Amelioration of bleomycin-induced lung fibrosis by treatment with the platelet activating factor receptor antagonist WEB 2086 in hamsters.

Abstract

Therapeutic use of bleomycin, an antineoplastic drug, is complicated by the development of a dose-dependent lung toxicity leading to fibrosis. This study tested the effectiveness of a platelet activating factor (PAF) receptor antagonist, WEB 2086, against bleomycin (BLEO)-induced lung fibrosis in hamsters.
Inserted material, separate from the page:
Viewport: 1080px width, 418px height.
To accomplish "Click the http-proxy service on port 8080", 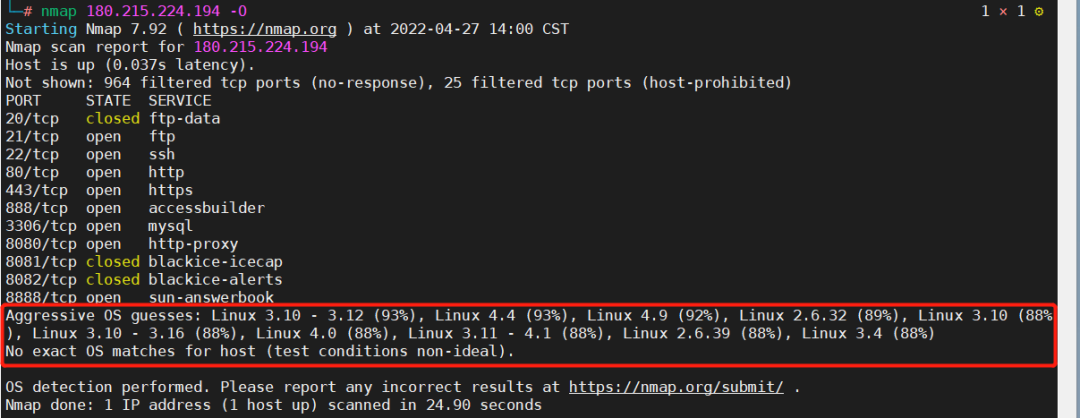I will (194, 244).
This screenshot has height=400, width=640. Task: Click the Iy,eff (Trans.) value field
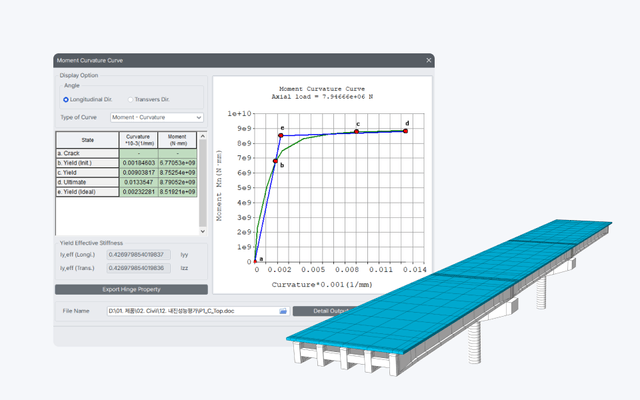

The animals were assigned to four groups: (1) saline (SA) + SA, (2) WEB 2086 (WEB) + SA, (3) SA + BLEO, and (4) WEB + BLEO. Sterile isotonic saline or WEB 2086 (10 mg/kg IP) was administered daily for the duration of the study starting 2 days prior to intratracheal (IT) instillation of saline or bleomycin (2.5, 2.0, and 1.5 units/kg 5 mL-1) in three consecutive doses at weekly intervals. The animals were killed at 21 days after the last IT instillation and their lungs were processed for various studies. The lung hydroxyproline levels in SA + SA, WEB + SA, SA + BLEO, and WEB + BLEO groups were 932 +/- 31, 943 +/- 48, 1302 +/- 72, and 964 +/- 63 micrograms/lung, respectively. The lung myeloperoxidase (MPO) activity and malondialdehyde equivalent, an index of lipid peroxidation, in the corresponding groups were 10 +/- 2, 8 +/- 2, 14 +/- 3, and 5 +/- 1 units/lung and 93 +/- 7, 77 +/- 5, 102 +/- 8, and 75 +/- 6 nmol/lung, respectively. The lung prolyl hydroxylase activity in the WEB + SA, SA + BLEO, and WEB + BLEO groups was 130.1 +/- 7.7, 236.2 +/- 12.8, and 138.1 +/- 7.0% of the SA + SA control group (8.3 x 10(4) dpm/lung 30 min-1), respectively. Daily treatment with WEB 2086 caused significant (p < or = .05) reductions in the BLEO-induced increases in the lung hydroxyproline content, prolyl hydroxylase and MPO activities, lipid peroxidation, and acid phosphatase activity of the BALF supernatant. Although daily treatment with WEB 2086 reduced the bleomycin-induced increases in the BALF total and neutrophil cell counts, BALF supernatant protein, and morphometric estimates of the lesions, these parameters were not significantly different from those of the SA-BLEO group. Histopathologic studies revealed that there were no lesions of alveolar consolidation and fibrosis in the lungs of WEB + BLEO group as compared with the SA + BLEO group. The results suggest that PAF is involved in the BLEO-induced lung fibrosis and that PAF-receptor antagonist may therefore be potentially useful in the attenuation of lung fibrosis caused by bleomycin.